When Petrarch edited a collection of his letters, he dedicated the collection entitled Epistolae de rebus familiaribus (Familiar Letters) to his friend referred to as Socrates. The death of Lodewijk Heyligen in 1361 affected Petrarch painfully. A note in his Virgil-codex reveals his sadness upon receiving the news of his death: "Amisi comitem ac solatium meae vitae" (I have lost my comrade and the solace of my life!). Petrarch also called up the memory of his friend in a passage in the Trionfo d'Amore (Triumph of Love, from Triumphs) where he recognizes Socrates and Lelio (the literary nickname of Stefano Romano, a mutual friend of Petrarch and Lodewijk) amid the crowd, which is carried behind the chariot of Cupid:

| In the original language: | | In English translation: |
| Poco era fuor de la comune strada,
 quando Socrate e Lelio vidi in prima:
 con lor più lunga via conven ch'io vada.

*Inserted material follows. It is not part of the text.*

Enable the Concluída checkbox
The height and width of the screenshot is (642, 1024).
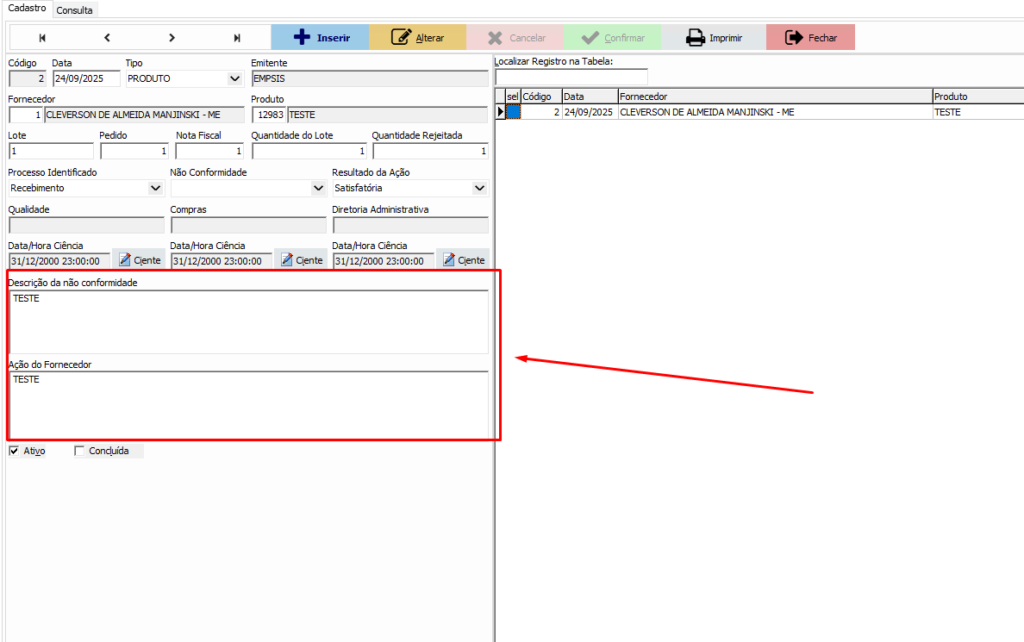pos(80,451)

 O qual coppia d'amici! che né 'n rima
 poria né 'n prosa ornar assai né 'n versi,
 se, come dee, virtù nuda si stima.
 Con questi duo cercai monti diversi,
 andando tutti tre sempre ad un giogo;
 a questi le mie piaghe tutte apersi;
 da costor non mi pò tempo né luogo
 divider mai, siccome io spero e bramo,
 infino al cener del funereo rogo;
 con costor colsi 'l glorïoso ramo,
 onde forse anzi tempo ornai le tempie
 in memoria di quella ch'io tanto amo. | | Not far from the common path had I yet moved
 When first I saw my Socrates, and with him
 My Laelius: with them I still move on.
 Oh what a pair of friends! Never could I
 In verse or prose tell rightly of their worth
 If at its due pure virtue be esteemed.
 With these twain I have travelled many lands,
 A common yoke holding us close together:
 To them I told the tale of all my wounds.
 Nor time nor distance e'er shall separate
 Us from each other—so I hope and pray
 Until for us the funeral pyres be lit.
 With them I plucked the glorious laurel branch
 Wherewith—perhaps too soon—I decked my brow,
 Remembering her whom I so deeply love.
 |

These words speak convincingly of the intimate friendship that Petrarch felt for Lodewijk.